Large Cash Sum - Advise Please

Hey people, I’d love some advice if possible!

I’m going to keep everything pretty low level detail for now but basically my partner will be coming into a large sum of money soon, roughly £120,000.
I would appreciate some advice on what you all think would be the best way to invest this smartly?
We already live in a house which I have a mortgage on. Would she be smart to also go into property and rent it out? What are the risks? Would it be better to invest instead?

I know this is a huge question and there’s probably tons of ways of doing this, but any advice would be hugely appreciated.

You have to tell us what your goals are for us to give you any advice.

There’s a good flowchart here from the UKPF Subreddit which should help you make a decision.

Don’t be afraid to enjoy some of it.


People often think of property as a good investment because it’s something that you can visit in person but property is such a broad class of investment that it’s impossible to label property investment as “smart” or “dumb”. The type of property (house, apartment etc.), the location (major city, small town etc.), the type of management (renting to a family, running an HMO etc.) is what matters, there are places where running an HMO is a fantastic investment and others where it’s terrible, likewise there’s places where renting out family homes is a fantastic investment and others where it’s terrible.

A key to successful investing is diversification, your goal should be to balance your risk tolerance with your goals. Your net worth is already heavily weighted towards property (your family home), adding more property is going to expose you to a lot of risk with the housing market. Often bad things compound: a recession causes you to lose your job and your house value falls and now you’re jobless and unable to sell your house.

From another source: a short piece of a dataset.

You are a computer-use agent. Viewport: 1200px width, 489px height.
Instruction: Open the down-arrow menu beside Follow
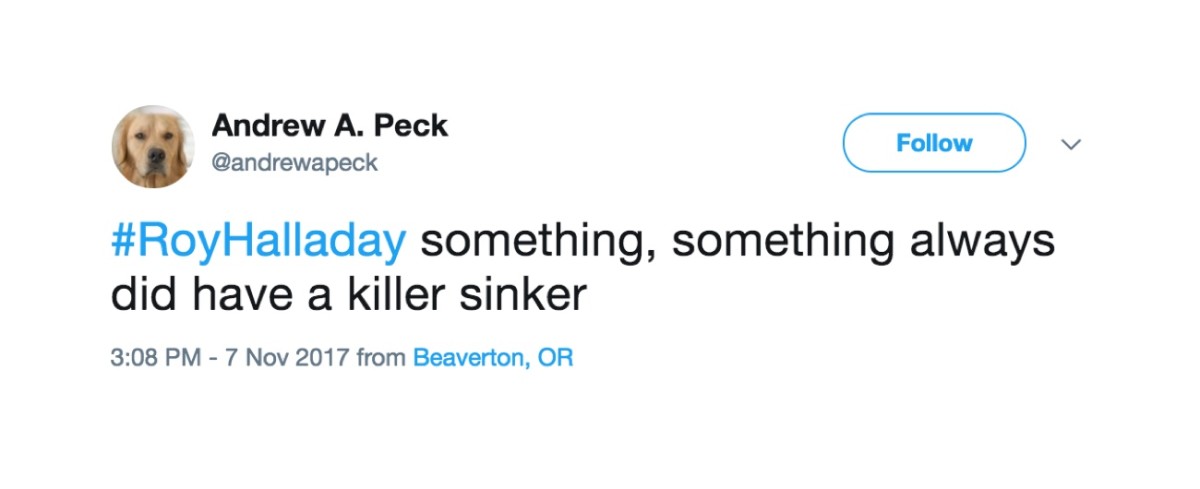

A lot of people have a vision of shares as a high-risk game of “pick the company that is going to succeed this year” but in reality investing in individual companies is far from the only strategy when it comes to stocks, in fact it’s the least advised for people who want to invest in the long term. Active investing (picking companies) has a companion: passive investing. Passive investment usually happens through funds, they’re available at all different risk tolerance levels and you can choose what works for you. Vanguard are very well respected in that area.

The most important questions to answer are:

  1. What are you goals?
  2. How much risk are you willing to take?

Years ago I read this guide to passive investment and it was hugely helpful to me, I’d recommend reading it.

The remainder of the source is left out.